Task statement
Please restate the data exactly, from the first line to the last.

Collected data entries
━━━━━━━━━━━━━━━━

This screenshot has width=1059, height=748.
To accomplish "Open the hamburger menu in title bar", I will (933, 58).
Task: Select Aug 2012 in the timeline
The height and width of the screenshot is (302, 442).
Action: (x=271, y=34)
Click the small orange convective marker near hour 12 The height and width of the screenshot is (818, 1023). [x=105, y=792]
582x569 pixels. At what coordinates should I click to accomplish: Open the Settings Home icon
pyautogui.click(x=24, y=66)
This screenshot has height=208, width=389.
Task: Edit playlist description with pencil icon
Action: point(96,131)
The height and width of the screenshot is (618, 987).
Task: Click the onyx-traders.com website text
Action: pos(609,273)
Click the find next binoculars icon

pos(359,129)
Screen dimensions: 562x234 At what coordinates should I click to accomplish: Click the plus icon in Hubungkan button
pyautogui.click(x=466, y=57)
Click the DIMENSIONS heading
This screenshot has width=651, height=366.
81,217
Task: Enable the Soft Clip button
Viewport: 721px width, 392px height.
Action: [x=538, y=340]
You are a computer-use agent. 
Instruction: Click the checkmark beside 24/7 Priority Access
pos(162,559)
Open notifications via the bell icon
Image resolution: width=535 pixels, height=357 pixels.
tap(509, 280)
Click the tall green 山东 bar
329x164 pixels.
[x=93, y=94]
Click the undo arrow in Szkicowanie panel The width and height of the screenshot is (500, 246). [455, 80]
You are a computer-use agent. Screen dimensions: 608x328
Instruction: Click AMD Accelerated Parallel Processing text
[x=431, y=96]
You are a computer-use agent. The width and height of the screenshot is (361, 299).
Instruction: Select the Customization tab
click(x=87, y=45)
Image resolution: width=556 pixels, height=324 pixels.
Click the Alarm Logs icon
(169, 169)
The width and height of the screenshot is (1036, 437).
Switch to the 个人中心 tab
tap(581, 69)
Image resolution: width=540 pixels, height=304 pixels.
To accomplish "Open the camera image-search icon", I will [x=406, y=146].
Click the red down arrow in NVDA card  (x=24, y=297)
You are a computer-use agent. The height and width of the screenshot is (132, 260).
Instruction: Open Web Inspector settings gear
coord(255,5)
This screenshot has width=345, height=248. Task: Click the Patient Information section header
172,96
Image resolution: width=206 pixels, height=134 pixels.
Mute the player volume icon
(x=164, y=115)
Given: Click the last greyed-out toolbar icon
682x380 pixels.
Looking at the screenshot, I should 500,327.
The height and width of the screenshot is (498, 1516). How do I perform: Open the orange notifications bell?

━━━━━━━━━━━━━━━━

Answer section
This screenshot has width=1059, height=748.
To accomplish "Open the hamburger menu in title bar", I will (933, 58).
Task: Select Aug 2012 in the timeline
The height and width of the screenshot is (302, 442).
Action: (x=271, y=34)
Click the small orange convective marker near hour 12 The height and width of the screenshot is (818, 1023). [x=105, y=792]
582x569 pixels. At what coordinates should I click to accomplish: Open the Settings Home icon
pyautogui.click(x=24, y=66)
This screenshot has height=208, width=389.
Task: Edit playlist description with pencil icon
Action: point(96,131)
The height and width of the screenshot is (618, 987).
Task: Click the onyx-traders.com website text
Action: pos(609,273)
Click the find next binoculars icon

pos(359,129)
Screen dimensions: 562x234 At what coordinates should I click to accomplish: Click the plus icon in Hubungkan button
pyautogui.click(x=466, y=57)
Click the DIMENSIONS heading
This screenshot has width=651, height=366.
81,217
Task: Enable the Soft Clip button
Viewport: 721px width, 392px height.
Action: [x=538, y=340]
You are a computer-use agent. 
Instruction: Click the checkmark beside 24/7 Priority Access
pos(162,559)
Open notifications via the bell icon
Image resolution: width=535 pixels, height=357 pixels.
tap(509, 280)
Click the tall green 山东 bar
329x164 pixels.
[x=93, y=94]
Click the undo arrow in Szkicowanie panel The width and height of the screenshot is (500, 246). [455, 80]
You are a computer-use agent. Screen dimensions: 608x328
Instruction: Click AMD Accelerated Parallel Processing text
[x=431, y=96]
You are a computer-use agent. The width and height of the screenshot is (361, 299).
Instruction: Select the Customization tab
click(x=87, y=45)
Image resolution: width=556 pixels, height=324 pixels.
Click the Alarm Logs icon
(169, 169)
The width and height of the screenshot is (1036, 437).
Switch to the 个人中心 tab
tap(581, 69)
Image resolution: width=540 pixels, height=304 pixels.
To accomplish "Open the camera image-search icon", I will [x=406, y=146].
Click the red down arrow in NVDA card  (x=24, y=297)
You are a computer-use agent. The height and width of the screenshot is (132, 260).
Instruction: Open Web Inspector settings gear
coord(255,5)
This screenshot has width=345, height=248. Task: Click the Patient Information section header
172,96
Image resolution: width=206 pixels, height=134 pixels.
Mute the player volume icon
(x=164, y=115)
Given: Click the last greyed-out toolbar icon
682x380 pixels.
Looking at the screenshot, I should 500,327.
The height and width of the screenshot is (498, 1516). How do I perform: Open the orange notifications bell?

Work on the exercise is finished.